A MuSIC-al way to identify drug pairs

The authors selected 1,000 test compounds from two commercially available drug libraries and from the US National Institutes of Health's clinical compound collection. The design of the MuSIC screen was based on a heuristic algorithm to cover all the possible pairwise combinations (that is, ∼500,000 drug pairs) of these compounds. The initial assay used forty-five 384-well plates, each containing a pool of 10 compounds per well (this was <3% of the number of wells needed in a standard pairwise screen). The screen measured HIV infectivity and was designed to detect effects on both the early and late stages of the HIV life cycle.

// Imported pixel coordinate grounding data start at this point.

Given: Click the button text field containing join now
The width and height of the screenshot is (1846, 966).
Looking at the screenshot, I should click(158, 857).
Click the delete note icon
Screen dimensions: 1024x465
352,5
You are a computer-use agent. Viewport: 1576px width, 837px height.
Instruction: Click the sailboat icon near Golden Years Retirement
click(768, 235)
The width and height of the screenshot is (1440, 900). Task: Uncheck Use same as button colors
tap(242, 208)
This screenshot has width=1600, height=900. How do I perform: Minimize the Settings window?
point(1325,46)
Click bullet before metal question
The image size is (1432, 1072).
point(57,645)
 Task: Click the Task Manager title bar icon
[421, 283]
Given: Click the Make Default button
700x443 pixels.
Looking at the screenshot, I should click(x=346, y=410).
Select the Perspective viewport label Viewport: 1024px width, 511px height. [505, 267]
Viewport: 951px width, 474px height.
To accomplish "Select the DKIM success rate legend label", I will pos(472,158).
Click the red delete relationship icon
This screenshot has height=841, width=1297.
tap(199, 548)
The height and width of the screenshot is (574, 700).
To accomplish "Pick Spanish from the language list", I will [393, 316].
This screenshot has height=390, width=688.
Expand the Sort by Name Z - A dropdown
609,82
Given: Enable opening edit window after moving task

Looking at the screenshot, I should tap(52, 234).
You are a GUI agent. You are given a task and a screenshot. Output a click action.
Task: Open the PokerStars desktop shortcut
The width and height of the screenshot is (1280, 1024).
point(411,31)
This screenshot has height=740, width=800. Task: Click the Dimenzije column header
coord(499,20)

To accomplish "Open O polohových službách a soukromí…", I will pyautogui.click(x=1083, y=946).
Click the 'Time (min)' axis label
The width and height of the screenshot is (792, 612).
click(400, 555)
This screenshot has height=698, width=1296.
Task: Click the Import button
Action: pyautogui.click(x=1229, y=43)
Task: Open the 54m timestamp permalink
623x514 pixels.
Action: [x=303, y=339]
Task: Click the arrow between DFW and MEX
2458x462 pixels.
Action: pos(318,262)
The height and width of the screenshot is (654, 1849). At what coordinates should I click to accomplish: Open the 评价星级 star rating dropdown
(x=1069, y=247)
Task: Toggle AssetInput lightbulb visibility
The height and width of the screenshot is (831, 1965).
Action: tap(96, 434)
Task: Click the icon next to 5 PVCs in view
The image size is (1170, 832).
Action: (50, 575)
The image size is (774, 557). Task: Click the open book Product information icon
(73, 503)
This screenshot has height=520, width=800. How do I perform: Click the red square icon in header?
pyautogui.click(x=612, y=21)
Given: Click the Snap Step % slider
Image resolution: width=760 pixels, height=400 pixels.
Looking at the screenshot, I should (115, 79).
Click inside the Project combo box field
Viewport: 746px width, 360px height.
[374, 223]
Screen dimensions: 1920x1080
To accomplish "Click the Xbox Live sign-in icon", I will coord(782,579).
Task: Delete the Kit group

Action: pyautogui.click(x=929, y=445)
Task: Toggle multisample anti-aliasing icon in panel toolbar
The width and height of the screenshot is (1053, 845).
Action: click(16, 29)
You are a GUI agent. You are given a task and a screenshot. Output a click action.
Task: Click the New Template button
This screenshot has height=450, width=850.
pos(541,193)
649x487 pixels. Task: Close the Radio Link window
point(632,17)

An initial primary screen identified 288 drug pools based on low infection rate and low cytotoxicity, which were then disseminated into 12,904 drug pairs. These drug pairs were subjected to a secondary screen (another heuristic algorithm was used to design the layout of the plates), which identified 104 drug pairs that reduced the HIV infection rate by ≥50%. Two established models were then used to measure synergy between the identified drug pairs: the Bliss independence model and higher single activity model. Forty-one drug pairs were synergistic using both models. The top-ranked pair included the glucocorticoid betamethasone (which is known to reduce HIV transcription) and the antiprotozoal drug nitazoxanide (whose anti-HIV activity has not been previously reported). Other high-ranked compounds included glucocorticoids, non-steroidal anti-inflammatory drugs (NSAIDs) and anticholinergic drugs.